Hayashi H, Suruga K, Yamashita Y. Regulation of intestinal Cl-/HCO3- exchanger SLC26A3 by intracellular pH. Am J Physiol Cell Physiol 296: C1279-C1290, 2009. First published March 25, 2009; doi:10.1152/ajpcell.00638.2008. -SLC26A3, a Cl-/HCO3- exchanger, is highly expressed in intestinal epithelial cells, and its mutations cause congenital chloride diarrhea. This suggests that SLC26A3 plays a key role in NaCl absorption in the intestine. Electroneutral NaCl absorption in the intestine is mediated by functional coupling of the Na+/H+ exchanger and Cl-/HCO3- exchanger. It is proposed that the coupling of these exchangers may occur as a result of indirect linkage by changes of intracellular pH (pH(i)). We therefore investigated whether SLC26A3 is regulated by pH(i).
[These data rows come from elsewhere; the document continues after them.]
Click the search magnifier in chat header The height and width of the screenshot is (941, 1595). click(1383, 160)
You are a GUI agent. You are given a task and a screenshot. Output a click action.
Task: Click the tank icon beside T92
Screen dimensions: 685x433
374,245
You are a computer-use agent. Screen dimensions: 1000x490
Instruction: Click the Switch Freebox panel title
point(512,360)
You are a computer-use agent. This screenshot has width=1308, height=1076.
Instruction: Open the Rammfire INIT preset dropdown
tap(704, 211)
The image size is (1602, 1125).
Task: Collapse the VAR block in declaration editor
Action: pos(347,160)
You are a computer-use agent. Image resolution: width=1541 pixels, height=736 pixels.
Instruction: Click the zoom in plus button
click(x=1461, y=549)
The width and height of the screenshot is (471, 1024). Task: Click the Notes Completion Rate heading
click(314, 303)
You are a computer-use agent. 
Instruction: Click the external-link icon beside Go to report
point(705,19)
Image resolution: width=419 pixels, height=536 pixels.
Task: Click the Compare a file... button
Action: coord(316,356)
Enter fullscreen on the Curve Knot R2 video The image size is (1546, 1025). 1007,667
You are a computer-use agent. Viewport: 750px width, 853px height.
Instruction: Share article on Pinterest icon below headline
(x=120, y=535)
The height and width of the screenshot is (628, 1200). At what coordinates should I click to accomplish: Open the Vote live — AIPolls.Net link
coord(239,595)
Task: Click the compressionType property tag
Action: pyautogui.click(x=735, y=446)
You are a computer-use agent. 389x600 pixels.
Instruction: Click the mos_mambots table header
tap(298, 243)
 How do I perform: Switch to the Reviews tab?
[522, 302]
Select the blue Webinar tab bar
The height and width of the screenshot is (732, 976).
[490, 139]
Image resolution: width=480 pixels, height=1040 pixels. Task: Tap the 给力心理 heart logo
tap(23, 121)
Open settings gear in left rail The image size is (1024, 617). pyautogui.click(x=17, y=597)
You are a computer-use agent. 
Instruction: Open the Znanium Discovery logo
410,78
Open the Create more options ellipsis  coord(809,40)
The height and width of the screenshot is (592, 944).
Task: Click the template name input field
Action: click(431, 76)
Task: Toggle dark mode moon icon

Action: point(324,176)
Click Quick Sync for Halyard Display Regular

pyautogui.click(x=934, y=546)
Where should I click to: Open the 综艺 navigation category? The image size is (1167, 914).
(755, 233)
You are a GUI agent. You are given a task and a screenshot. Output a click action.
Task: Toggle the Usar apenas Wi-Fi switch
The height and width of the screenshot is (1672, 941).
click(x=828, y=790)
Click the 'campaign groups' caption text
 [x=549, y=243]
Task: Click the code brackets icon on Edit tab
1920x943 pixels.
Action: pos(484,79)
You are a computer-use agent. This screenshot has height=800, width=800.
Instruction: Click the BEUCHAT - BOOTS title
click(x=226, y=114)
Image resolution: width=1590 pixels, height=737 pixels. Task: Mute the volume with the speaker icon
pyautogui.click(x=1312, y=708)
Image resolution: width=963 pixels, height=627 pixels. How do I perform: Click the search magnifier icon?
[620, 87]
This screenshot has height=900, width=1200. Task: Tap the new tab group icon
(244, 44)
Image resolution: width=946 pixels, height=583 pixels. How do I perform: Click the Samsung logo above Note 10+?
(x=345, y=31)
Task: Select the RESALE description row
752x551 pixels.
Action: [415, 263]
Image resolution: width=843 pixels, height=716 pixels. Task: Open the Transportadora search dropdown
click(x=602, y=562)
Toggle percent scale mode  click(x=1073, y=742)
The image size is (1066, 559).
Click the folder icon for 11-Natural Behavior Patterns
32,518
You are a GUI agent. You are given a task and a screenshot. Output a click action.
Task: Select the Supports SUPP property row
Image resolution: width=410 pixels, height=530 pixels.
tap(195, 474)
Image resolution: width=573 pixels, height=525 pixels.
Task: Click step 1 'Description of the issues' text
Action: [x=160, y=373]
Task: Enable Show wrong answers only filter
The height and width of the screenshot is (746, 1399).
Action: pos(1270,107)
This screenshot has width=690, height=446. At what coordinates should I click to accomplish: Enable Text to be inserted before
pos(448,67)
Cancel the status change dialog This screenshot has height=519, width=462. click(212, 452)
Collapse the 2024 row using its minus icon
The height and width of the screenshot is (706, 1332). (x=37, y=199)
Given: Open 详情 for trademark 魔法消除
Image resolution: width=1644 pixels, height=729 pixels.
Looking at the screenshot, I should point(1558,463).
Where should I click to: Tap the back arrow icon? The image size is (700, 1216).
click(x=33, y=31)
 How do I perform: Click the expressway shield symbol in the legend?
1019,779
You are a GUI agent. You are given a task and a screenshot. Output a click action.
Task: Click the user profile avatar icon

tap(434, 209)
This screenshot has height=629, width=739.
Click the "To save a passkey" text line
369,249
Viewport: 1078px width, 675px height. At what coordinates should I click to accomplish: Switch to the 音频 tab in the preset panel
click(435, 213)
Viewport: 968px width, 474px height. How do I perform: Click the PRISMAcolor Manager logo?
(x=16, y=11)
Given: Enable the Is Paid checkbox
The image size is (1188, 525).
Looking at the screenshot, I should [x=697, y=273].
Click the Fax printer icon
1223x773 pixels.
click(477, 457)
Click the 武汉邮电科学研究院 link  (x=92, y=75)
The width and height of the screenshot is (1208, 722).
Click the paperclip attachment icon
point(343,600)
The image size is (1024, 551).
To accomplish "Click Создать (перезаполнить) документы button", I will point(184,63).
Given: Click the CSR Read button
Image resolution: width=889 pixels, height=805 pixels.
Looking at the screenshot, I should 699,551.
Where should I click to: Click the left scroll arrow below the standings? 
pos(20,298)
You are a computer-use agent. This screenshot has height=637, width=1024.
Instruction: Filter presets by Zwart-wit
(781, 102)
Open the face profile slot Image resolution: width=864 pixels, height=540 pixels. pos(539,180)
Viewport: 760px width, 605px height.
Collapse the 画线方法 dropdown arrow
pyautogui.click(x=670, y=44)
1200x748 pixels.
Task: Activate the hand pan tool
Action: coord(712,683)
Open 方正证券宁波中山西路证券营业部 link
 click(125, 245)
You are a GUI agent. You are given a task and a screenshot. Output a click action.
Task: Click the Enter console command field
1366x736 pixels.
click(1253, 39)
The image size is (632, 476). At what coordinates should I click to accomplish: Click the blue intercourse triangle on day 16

We generated a hemagglutinin epitope-tagged human SLC26A3 construct and expressed it in Chinese hamster ovary cells. Transport activities were measured with a fluorescent chloride-sensitive dye dihydro-6-methoxy-N-ethylquinolinium iodide (diH-MEQ). pH(i) was clamped at a range of values from 6.0 to 7.4. We monitored the transport activity of SLC26A3 by reverse mode of Cl-/HCO3- and Cl-/NO3- exchange. None of these exchange modes induced membrane potential changes. At constant external pH 7.4, Cl-/HCO3- exchange was steeply inhibited with pH(i) decrease between 7.3 and 6.8 as opposed to thermodynamic prediction. In contrast, however, Cl-/NO3- exchange was essentially insensitive to pH(i) within physiological ranges. We also characterized the pH(i) dependency of COOH-terminal truncation mutants. Removal of the entire COOH-terminal resulted in decrease of the transport activity but did not noticeably affect pH(i) sensitivity. These results suggest that Cl-/HCO3- exchange mode of human SLC26A3 is controlled by a pH-sensitive intracellular modifier site, which is likely in the transmembrane domain. These observations raise the possibility that SLC26A3 activity may be regulated via Na+/H+ exchanger 3 (NHE3) through the alteration of pH(i) under physiological conditions.